Interactome Analysis of the CC2D1A Scaffold Reveals Novel Neuronal Interactions and a Postsynaptic Role.

Loss of the protein scaffold Coiled-coil and C2 domain containing 1A (CC2D1A) leads to intellectual disability, autism spectrum disorder, and other neurodevelopmental presentations in humans. CC2D1A interactions have been studied in different cell lines proposing diverse roles in endolysosomal maturation and intracellular signaling, but the composition and function of the CC2D1A interactome remain poorly understood, especially in the brain.
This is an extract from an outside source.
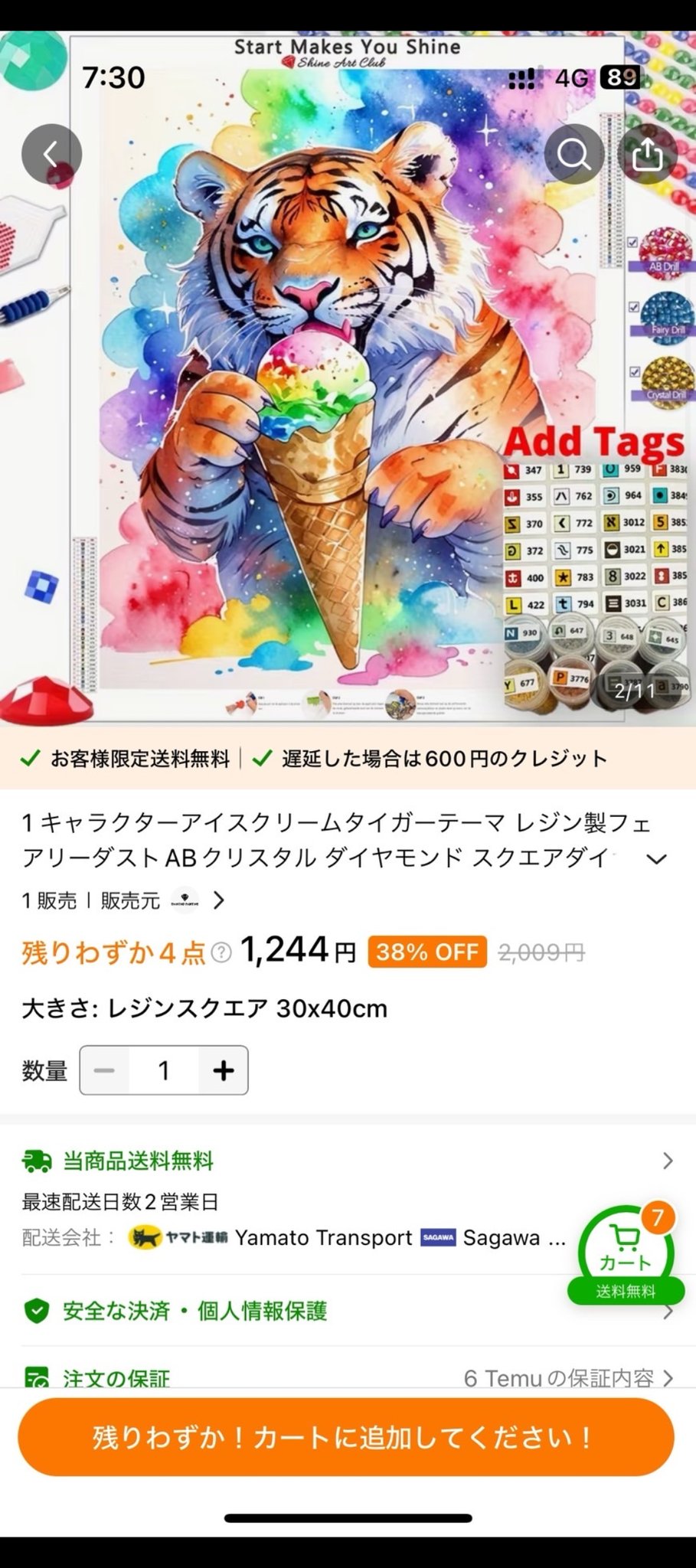
Task: Expand free shipping details chevron
Action: tap(668, 1161)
We performed comprehensive proteomic analyses to characterize CC2D1A binding partners, first comparing immunoprecipitations with three different anti-CC2D1A antibodies in HEK293 cells and then probing the mouse hippocampus. In HEK cells, gene ontology analysis revealed broad interaction networks in the nucleus, mitochondrion, and cytosol with a variety of functions unified by the best characterized CC2D1A interactor, the Endosomal sorting complex required for transport III (ESCRT-III) component Charged multivesicular body protein 4B (CHMP4B), and reflecting the pleiotropic role of CC2D1A in membrane trafficking and protein signaling. In the hippocampus, using stringent criteria, we identified 41 high-confidence interactors in addition to CHMP4B revealing roles for protein translation, cytoskeletal organization, and synaptic function. The HEK studies had also pointed to Coiled-coil and C2 domain containing 1B (CC2D1B), the only paralog of CC2D1A, as an interactor. We confirmed that not only the two proteins can bind in the brain, but also localize in different synaptic compartments, showing that CC2D1A is uniquely enriched in the post-synapse. This supports a unique function of CC2D1A in regulation of synaptic transmission that could explain the more severe cognitive deficits in humans and mice upon its loss. To our knowledge these findings provide the most comprehensive characterization of the CC2D1A interactome to date, elucidating novel, multifaceted, and dynamic cellular functions, providing potential implications for its role in neurodevelopmental disorders.